‘THE ROAD’ IS A THOROUGHLY DISTURBING MOVIE—BUT VIGGO MORTENSEN MAKES IT WORTH WATCHING
I have long enjoyed and admired Viggo Mortensens’s acting, but didn’t realize he was such an interesting man.
Viggo Peter Mortensen, Jr. (Danish: [viɡ̊o ˈmɒːdnsn]; October 20, 1958) is an American actor, poet, musician, photographer and painter. He made his film debut in Peter Weir's 1985 thriller Witness, and subsequently appeared in many notable films of the 1990s, includingThe Indian Runner (1991), Carlito's Way (1993), Crimson Tide (1995), Daylight (1996), The Portrait of a Lady(1996), G.I. Jane (1997), A Perfect Murder (1998), A Walk on the Moon (1999) and 28 Days (2000).
Mortensen's career rose to new heights in the early 2000s with his role as Aragorn in the epic film trilogy The Lord of the Rings. In 2005, Mortensen won critical acclaim for David Cronenberg's crime thriller A History of Violence. Two years later, another Cronenberg film Eastern Promises (2007) earned him an Academy Award nomination for Best Actor. A third teaming with Cronenberg in A Dangerous Method (2011) resulted in a Golden Globe Best Supporting Actor nomination. Other well-received films in recent years have included Appaloosa (2008) and the 2009 film adaptation of Cormac McCarthy's novel The Road.

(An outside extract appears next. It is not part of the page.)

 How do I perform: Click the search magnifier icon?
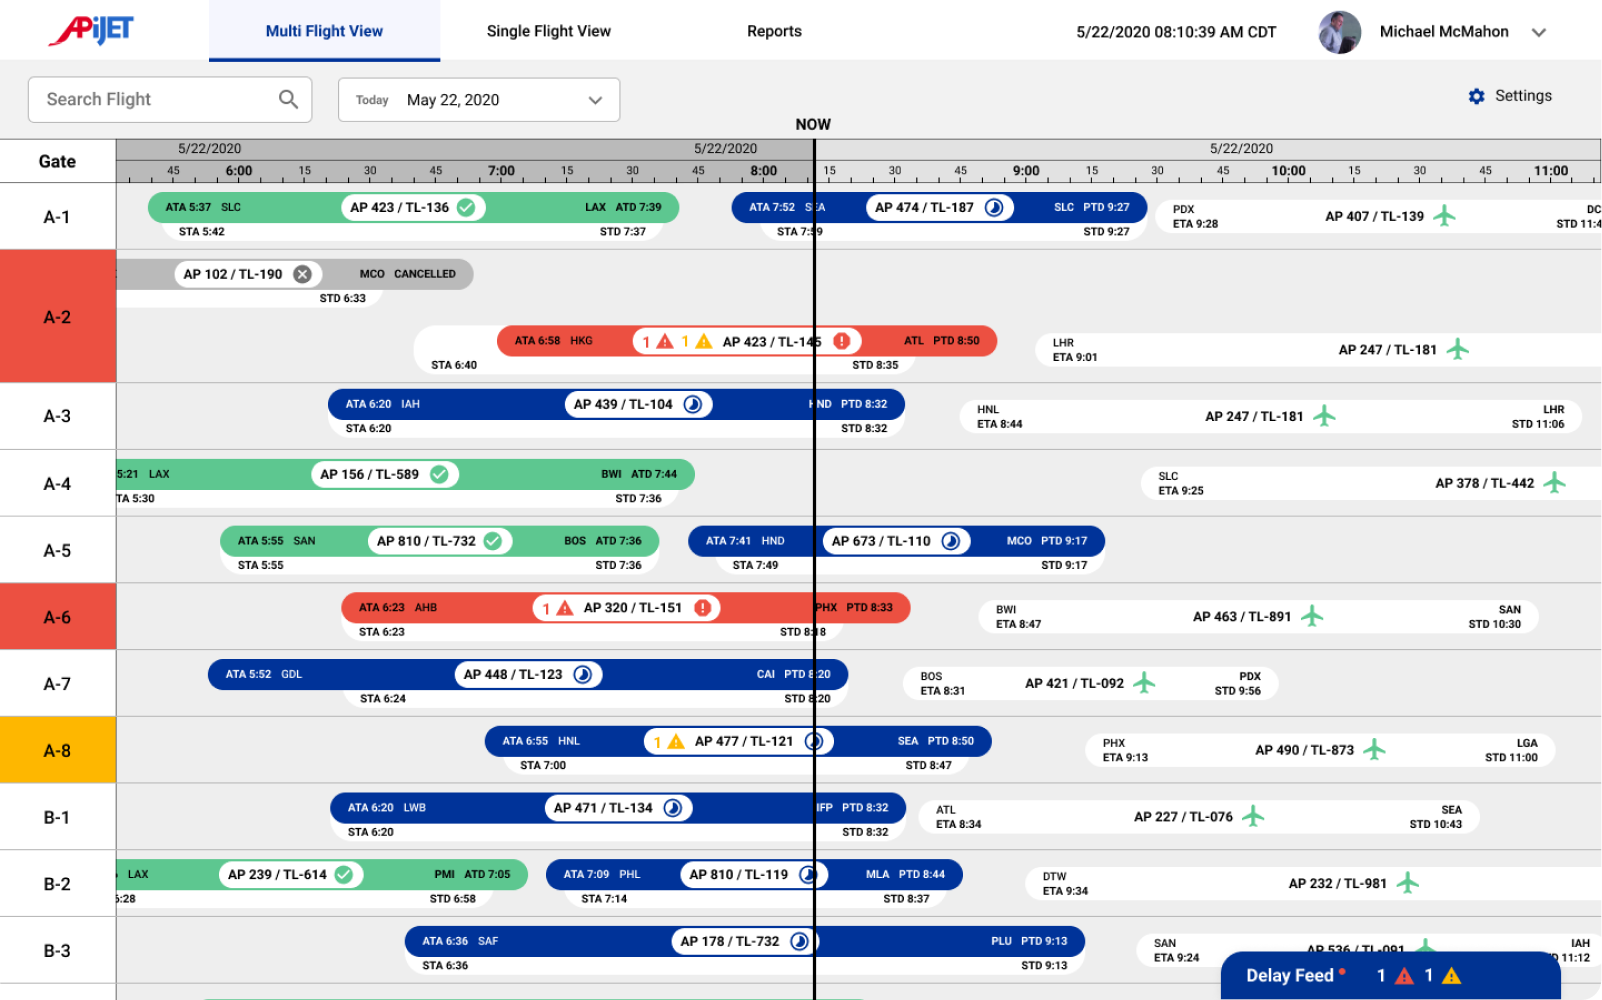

Aside from acting, his other artistic pursuits include fine arts, photography, poetry, and music. In 2002, he founded the Perceval Press to publish the works of little-known artists and authors. Mortensen is politically active. He campaigned for Dennis Kucinich in the 2008 United States presidential election, and later endorsed Barack Obama for President.
A great actor and an admirable man—whose career speaks for itself.